Она с недоверием посмотрела на меня. Но притрагиваться не стала.
— Где бы сделать анализ спиртного? У нас в Поселке есть санэпидемстанция?
— Не поняла вас? Вы кто вообще?
— Я его коллега. Геолог. Его напарник. Мы вместе с ним ходили в последнюю геологическую партию, в которой он сломал ногу.
— Вы Илья, он говорил мне о вас. Он вас ждал. С утра после того, как привозили Ямазова, Константин выходил на костылях в коридор и что-то спрашивал про вас. Мне кажется, он тоже, как-то с вашей экспедицией связан.
— Ямазов здесь?
— Нет, его родственники забрали, ни к какую не согласились оставлять. Скажите, а вы раньше у больного не замечали подобных состояний. Обмороков, эпилептических припадков?
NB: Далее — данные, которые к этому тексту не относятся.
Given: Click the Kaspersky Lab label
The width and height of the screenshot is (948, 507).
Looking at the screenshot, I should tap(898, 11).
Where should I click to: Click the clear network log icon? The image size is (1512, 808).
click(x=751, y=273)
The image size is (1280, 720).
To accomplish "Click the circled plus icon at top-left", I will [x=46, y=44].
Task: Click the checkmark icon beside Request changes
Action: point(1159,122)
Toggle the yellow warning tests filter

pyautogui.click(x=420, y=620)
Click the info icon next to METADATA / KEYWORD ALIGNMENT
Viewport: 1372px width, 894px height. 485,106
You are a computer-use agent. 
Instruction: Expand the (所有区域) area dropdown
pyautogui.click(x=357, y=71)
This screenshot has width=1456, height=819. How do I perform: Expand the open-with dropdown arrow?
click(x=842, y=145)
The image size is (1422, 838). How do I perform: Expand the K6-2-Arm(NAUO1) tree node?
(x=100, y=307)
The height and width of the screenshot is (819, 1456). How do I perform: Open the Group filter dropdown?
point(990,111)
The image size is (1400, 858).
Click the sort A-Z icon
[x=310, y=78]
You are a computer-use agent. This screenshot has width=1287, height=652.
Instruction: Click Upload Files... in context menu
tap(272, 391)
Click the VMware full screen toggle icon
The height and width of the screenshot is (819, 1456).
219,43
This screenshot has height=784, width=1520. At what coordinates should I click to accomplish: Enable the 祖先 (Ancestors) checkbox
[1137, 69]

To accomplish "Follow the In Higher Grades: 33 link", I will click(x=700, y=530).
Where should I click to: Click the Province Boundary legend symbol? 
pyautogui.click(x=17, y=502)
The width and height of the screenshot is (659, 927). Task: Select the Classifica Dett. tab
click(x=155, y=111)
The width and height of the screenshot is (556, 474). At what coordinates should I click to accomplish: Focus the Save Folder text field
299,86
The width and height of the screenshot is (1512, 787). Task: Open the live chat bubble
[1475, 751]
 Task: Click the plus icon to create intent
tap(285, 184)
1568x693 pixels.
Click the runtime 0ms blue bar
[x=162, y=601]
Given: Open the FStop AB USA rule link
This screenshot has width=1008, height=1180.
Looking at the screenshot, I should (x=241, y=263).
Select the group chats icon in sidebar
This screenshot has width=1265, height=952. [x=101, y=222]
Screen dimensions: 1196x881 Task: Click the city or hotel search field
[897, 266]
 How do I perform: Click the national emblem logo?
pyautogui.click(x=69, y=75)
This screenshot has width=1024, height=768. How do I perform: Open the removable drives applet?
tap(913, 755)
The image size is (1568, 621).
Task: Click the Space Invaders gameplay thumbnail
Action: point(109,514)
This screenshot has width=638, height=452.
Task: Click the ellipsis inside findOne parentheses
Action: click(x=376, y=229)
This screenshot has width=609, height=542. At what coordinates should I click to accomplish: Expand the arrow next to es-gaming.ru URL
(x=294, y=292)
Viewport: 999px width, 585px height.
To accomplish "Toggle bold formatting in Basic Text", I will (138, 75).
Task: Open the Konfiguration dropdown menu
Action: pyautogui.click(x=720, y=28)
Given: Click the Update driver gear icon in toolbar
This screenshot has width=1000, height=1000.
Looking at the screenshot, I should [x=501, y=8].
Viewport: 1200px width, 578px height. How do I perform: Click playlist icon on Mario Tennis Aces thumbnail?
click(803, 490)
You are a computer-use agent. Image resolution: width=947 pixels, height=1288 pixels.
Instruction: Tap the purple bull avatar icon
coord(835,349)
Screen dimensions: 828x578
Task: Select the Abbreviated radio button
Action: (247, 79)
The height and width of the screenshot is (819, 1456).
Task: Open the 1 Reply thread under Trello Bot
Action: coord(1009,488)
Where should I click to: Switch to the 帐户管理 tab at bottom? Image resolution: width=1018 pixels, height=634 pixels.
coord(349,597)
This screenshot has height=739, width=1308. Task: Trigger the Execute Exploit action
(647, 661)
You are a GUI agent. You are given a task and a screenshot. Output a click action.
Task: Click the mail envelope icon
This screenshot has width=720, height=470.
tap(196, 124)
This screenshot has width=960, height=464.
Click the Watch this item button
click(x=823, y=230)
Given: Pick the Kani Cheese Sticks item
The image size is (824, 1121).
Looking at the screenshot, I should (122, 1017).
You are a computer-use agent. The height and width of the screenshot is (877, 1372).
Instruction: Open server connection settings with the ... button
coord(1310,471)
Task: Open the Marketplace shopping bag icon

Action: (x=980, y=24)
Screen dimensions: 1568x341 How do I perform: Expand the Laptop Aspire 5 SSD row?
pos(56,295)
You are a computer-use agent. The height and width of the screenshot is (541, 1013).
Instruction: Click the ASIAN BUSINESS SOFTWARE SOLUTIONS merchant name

— Нет. Если не считать ноги, то он был самым здоровым человеком из всех, кого я знаю. Он никогда и ничем не болел. Он очень сильный парень. Мог пройти с сорокакилограммовым рюкзаком сорок -пятьдесят километров в день. Даже в сильный мороз. Поверьте, такое не каждому местному под силу. К которому часу его должны были везти на посадку в кукурузник?
— УАЗик должен был заехать в пять. Самолет вылетает в шесть. Теперь я даже не знаю, стоит ли его трогать.
— Звоните Алене Сергеевне.
— Что же с ним такое?
Она уже встала, сложила руки на груди и держала себя за подбородок
— Да говорю же вам, его отравили, доктор, отравили. У вас есть бумажные пакеты? И мне нужна какая-нибудь банка. Нам нужно перелить в нее содержимое второго стакана.
Она кивнула и направилась к выходу. А я сел напротив Гибаряна на застеленную кровать.
Все-таки у меня, как у человека, попавшего сюда из грядущего, было небольшое преимущество перед теми, кто жил и честно трудился в настоящем времени.